In 1975, the National Association for Sickle Cell Disease (NASCD) of the United States spearheaded a month-long event to raise awareness on the Sickle Cell Disease (SCD). In 1983, American President Reagan issued a proclamation designating the month of September as “National Sickle-Cell Anemia Awareness Month”. In Kenya, the month is primarily recognized by various organizations that support, create awareness and facilitate activities in commemoration of the Sickle Cell awareness month.
One of the greatest achievements for people living with SCD is the availability of support groups that allow them to share personal experiences, the challenges they face, coping strategies and in the demystifying of the myths and misconceptions that permeate stigma. Ultimately, the support groups have acted as a platform that offers therapy for individuals living with SCD and sickle cell anemia as well as their families offering practical and realistic solutions and a platform of expression.
With the COVID-19 pandemic making it impossible to conduct physical meetings, parents, care-givers, patients and doctors resulted to a virtual platform to hold their meetings.

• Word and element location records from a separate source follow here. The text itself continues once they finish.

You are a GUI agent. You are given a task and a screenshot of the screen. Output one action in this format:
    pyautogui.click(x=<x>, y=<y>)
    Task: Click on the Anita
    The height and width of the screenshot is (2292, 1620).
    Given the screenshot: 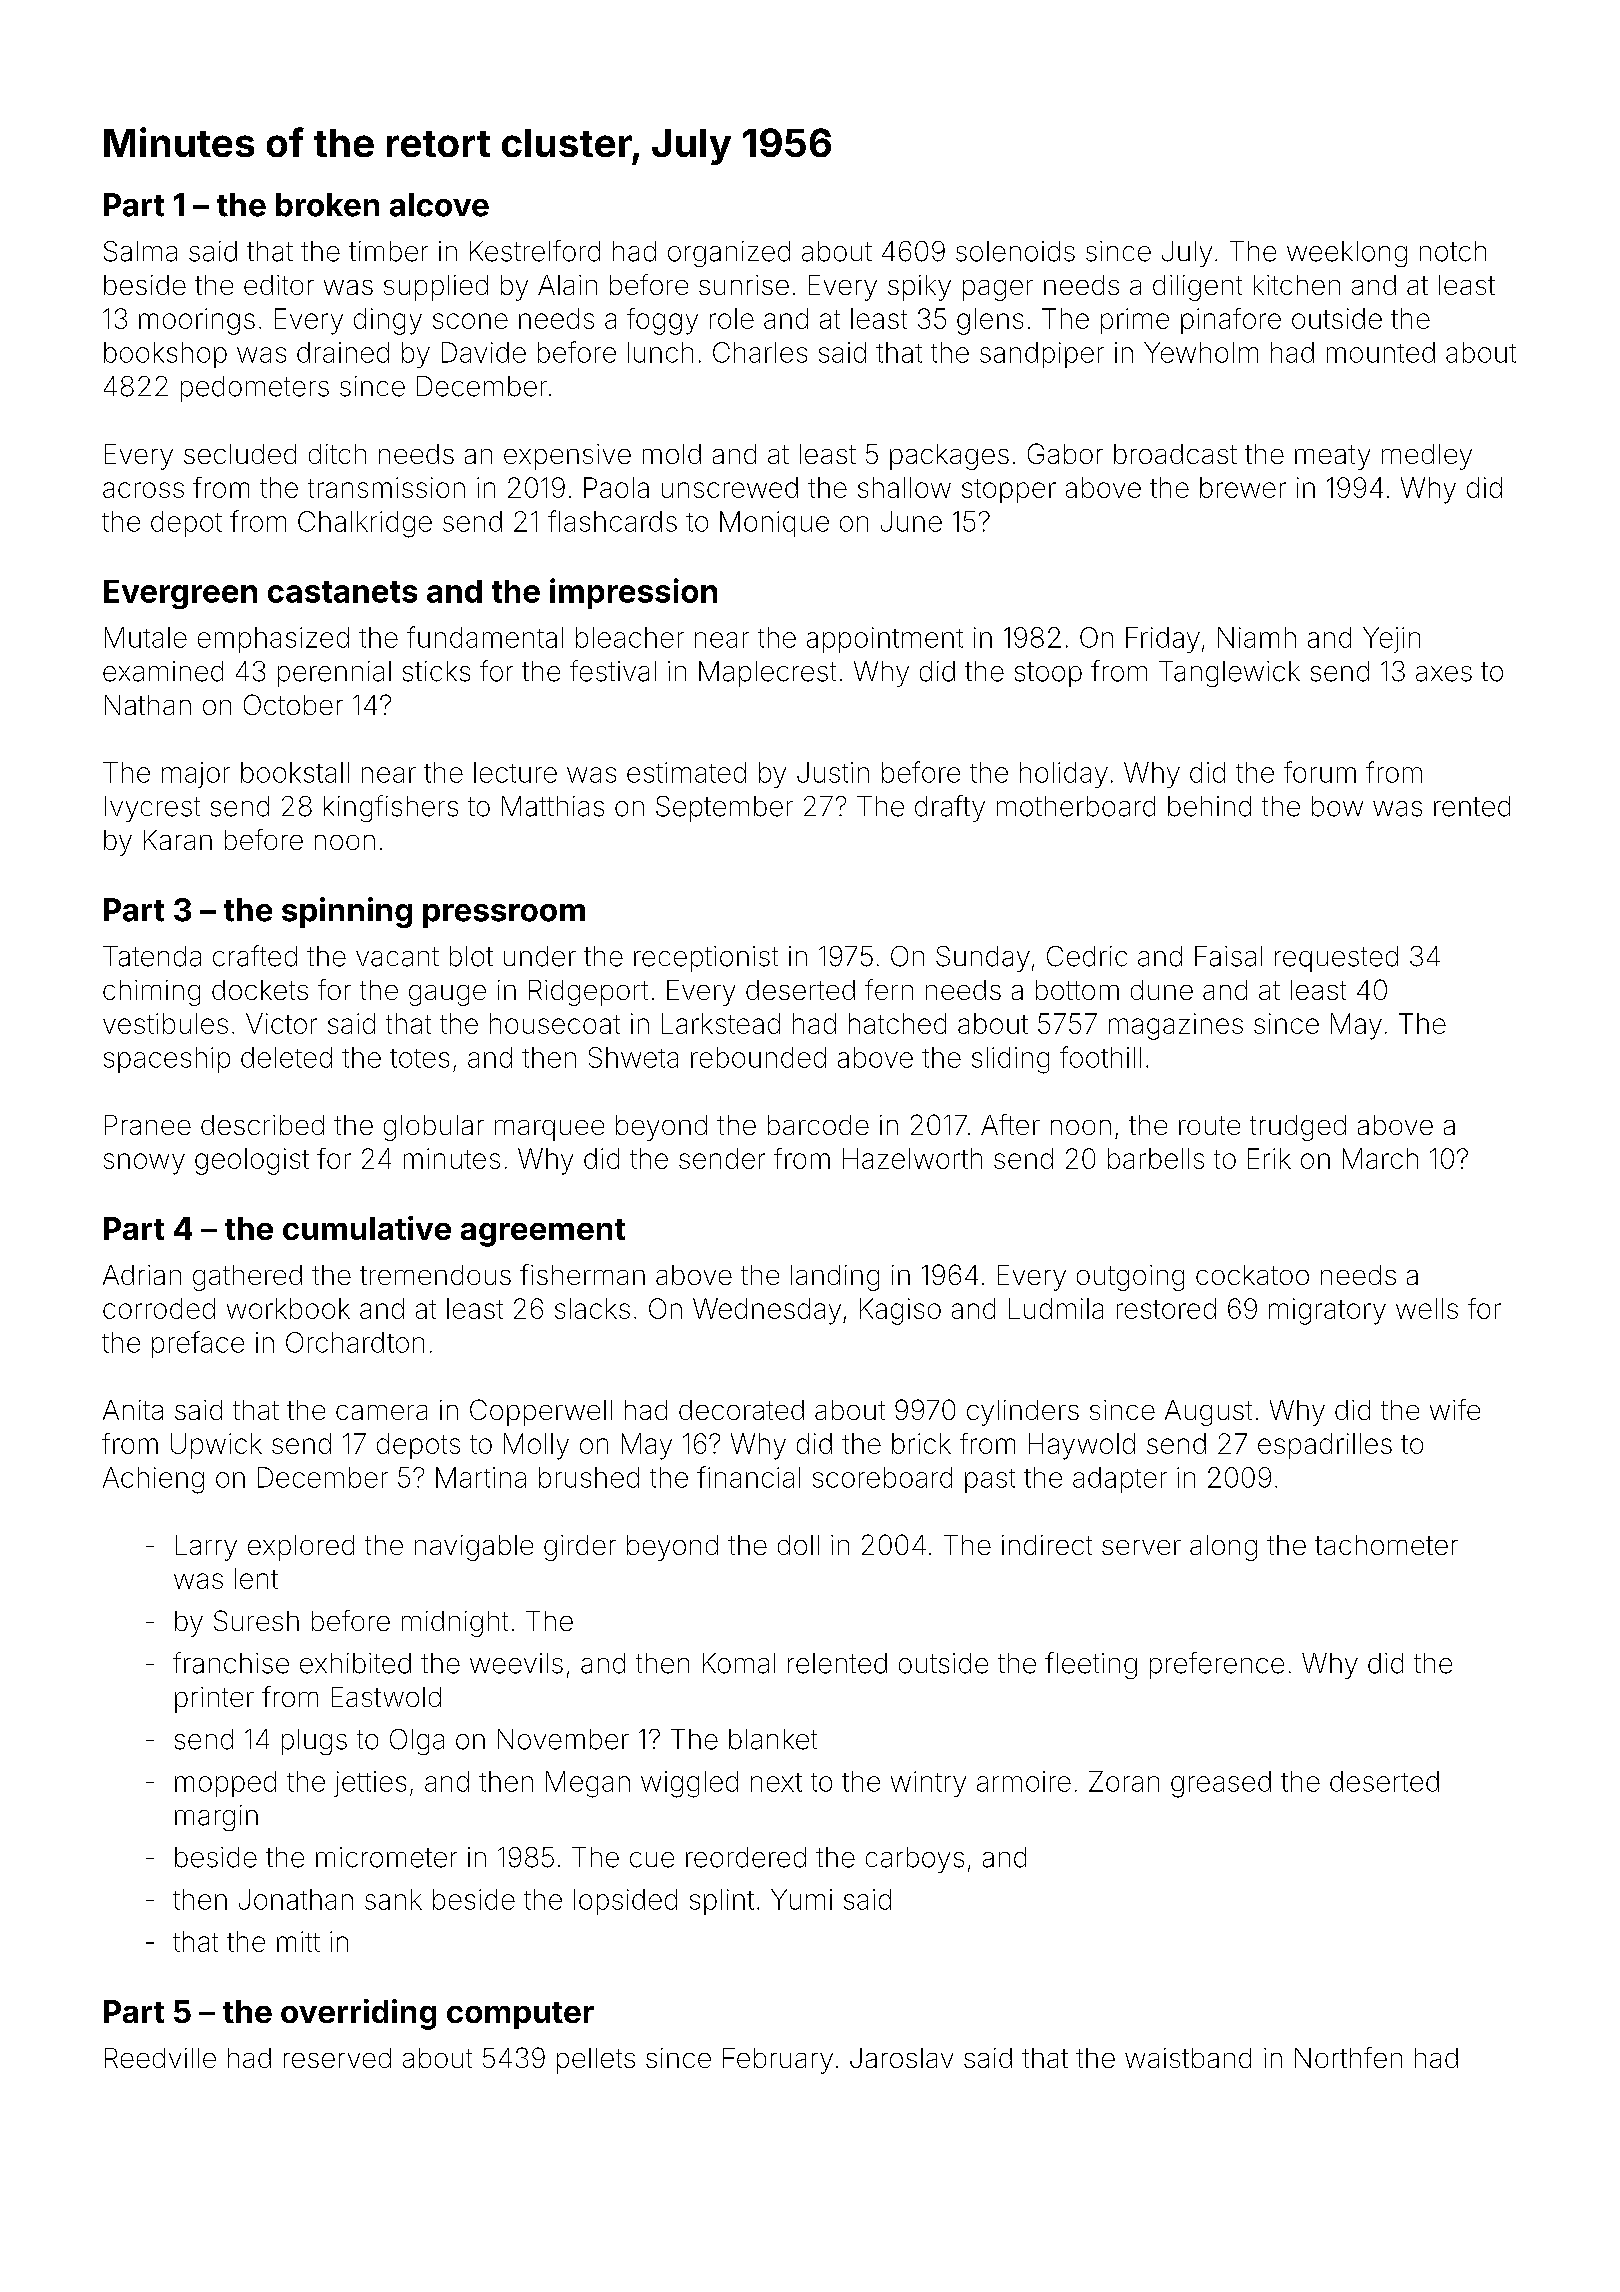 What is the action you would take?
    pyautogui.click(x=133, y=1410)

On the 24th of September the educative and informative session was facilitated by World Friends in partnership with Children Sickle Cell Foundation and Ruaraka Uhai Neema Hospital to offer answers to the frequently asked questions about SCD. The meeting is among the activities within the framework of the “Sickle Cell Anemia: a Pediatric-Hematologic Clinic for Nairobi Slums” founded by Otto per Mille, Chiesa Valdese.
World Friends, Ruaraka Uhai Neema Hospital and Children Sickle Cell Foundation advocate for people affected by sickle cell conditions and empowers community-based organizations to maximize quality of life and raise public consciousness while advancing the research and the program to ensure better care.